Presenting opposing views fairly is essential to good writing, and demonstrates why an intelligent person might disagree with your argument.

KEY POINTS

A sympathetic presentation explains a position with respect for its goals, values and beliefs.
Don’t set up a “straw man”, or a counterargument that is easy to knock down.
Your argument will be much stronger if you present opposing viewpoints in a sympathetic light.

Presenting opposing views fairly is essential to good writing. Support your balanced outlook by demonstrating that you understand why an intelligent person might disagree with your argument.

You may be tempted to weaken an objection to your argument by turning it into a “straw man,” or a flimsy version of the original point. A straw man argument can make a point overly simplistic, describe an incomplete concept or take a point out of context. You may have heard talk radio hosts and opinion columnists employ this strategy. This tactic, however, results in the unfair labeling of others’ arguments as uninformed, feeble or otherwise unworthy of a considerate response. In truth, the straw man is a well-known tactic, and readers can detect it quite easily. If you shortchange the opposing viewpoint, your readers will suspect that you are trying to compensate for shortcomings in your own argument.
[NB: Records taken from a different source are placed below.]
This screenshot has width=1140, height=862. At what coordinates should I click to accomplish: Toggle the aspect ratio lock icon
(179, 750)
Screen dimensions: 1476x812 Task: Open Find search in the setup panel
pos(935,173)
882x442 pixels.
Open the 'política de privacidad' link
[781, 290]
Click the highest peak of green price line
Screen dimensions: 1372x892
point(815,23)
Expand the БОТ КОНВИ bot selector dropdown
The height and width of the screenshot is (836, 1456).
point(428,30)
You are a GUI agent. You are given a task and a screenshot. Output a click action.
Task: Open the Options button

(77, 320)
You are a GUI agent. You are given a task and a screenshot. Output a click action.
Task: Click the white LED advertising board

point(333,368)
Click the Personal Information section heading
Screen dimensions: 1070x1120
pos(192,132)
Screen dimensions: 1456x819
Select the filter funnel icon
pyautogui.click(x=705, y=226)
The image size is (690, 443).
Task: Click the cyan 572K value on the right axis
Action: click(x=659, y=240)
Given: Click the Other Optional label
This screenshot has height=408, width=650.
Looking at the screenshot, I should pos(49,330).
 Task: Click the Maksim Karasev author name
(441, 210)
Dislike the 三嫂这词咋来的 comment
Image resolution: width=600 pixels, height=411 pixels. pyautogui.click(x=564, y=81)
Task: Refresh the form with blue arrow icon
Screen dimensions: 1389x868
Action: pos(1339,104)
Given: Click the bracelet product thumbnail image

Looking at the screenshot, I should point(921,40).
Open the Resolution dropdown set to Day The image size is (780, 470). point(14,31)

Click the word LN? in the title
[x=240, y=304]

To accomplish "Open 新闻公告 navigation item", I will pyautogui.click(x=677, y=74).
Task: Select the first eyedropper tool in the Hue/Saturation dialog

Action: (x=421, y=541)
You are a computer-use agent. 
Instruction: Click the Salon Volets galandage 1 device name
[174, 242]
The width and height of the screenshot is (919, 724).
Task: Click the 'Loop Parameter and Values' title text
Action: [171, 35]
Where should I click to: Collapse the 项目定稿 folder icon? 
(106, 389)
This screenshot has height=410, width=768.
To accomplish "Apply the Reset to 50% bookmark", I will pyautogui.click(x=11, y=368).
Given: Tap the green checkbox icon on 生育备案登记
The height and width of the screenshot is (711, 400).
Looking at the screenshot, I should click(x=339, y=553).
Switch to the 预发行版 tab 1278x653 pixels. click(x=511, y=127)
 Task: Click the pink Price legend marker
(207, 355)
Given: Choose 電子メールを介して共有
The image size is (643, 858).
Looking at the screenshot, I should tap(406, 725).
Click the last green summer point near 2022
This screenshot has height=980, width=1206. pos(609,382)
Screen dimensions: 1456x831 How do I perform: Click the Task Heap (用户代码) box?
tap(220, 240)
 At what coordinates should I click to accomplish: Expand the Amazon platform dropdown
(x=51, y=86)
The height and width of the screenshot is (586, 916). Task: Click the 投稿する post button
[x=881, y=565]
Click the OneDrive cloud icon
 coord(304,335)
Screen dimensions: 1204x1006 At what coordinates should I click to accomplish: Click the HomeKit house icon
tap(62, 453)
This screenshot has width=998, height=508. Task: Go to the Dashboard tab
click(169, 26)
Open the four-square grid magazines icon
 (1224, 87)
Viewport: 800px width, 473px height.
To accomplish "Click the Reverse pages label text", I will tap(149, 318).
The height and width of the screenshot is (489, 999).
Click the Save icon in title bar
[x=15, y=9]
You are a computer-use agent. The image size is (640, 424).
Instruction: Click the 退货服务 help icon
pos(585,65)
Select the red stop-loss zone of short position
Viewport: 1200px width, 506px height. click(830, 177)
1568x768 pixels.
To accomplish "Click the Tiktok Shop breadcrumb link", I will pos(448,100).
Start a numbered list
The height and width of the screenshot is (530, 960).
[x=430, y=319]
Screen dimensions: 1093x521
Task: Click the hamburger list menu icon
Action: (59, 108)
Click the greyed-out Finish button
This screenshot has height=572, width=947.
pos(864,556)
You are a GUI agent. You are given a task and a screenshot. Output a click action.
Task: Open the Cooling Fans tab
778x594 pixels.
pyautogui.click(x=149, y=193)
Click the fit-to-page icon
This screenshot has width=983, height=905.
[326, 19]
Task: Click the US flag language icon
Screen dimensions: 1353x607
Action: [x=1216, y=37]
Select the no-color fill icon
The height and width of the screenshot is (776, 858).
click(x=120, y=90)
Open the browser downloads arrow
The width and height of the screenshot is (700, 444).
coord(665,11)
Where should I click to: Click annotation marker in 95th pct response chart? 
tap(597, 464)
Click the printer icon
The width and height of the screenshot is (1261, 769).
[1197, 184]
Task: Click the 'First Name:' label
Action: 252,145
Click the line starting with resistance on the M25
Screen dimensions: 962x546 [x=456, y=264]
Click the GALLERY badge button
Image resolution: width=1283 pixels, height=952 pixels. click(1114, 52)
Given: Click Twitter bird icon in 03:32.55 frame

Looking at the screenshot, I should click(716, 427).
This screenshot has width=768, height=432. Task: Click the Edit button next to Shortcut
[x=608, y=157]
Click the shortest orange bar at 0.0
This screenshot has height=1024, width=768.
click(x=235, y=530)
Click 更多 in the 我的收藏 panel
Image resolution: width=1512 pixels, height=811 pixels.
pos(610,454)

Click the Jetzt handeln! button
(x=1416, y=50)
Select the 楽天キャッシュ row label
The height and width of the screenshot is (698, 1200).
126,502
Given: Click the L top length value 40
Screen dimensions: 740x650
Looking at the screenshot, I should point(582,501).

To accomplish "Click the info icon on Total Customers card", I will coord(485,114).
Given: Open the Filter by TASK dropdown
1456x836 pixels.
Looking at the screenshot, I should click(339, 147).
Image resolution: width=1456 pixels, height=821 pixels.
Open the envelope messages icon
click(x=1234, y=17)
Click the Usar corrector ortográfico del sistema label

Your argument will be much stronger if you present opposing viewpoints in a sympathetic light. Compare these examples:

Students claim that they cheat on tests because they are too busy to study. In reality, students can find the time to study if they learn time management skills.
Students face many time constraints: between work and family obligations, social responsibilities, sports, clubs and the expectations of professors who all think their class should be the top priority, students can have trouble finding time to study for all of their tests. Some students admit that they see cheating as the only way to reconcile their conflicting obligations. However, students can find the time to study if they work on their time management skills.
The second example presents the argument more sympathetically. It acknowledges that students may face legitimate difficulties as they try to find time to study for all of their classes. Clearly, the second writer has considered this issue from the students’ perspective, and has attempted to find a solution that takes their concerns into account.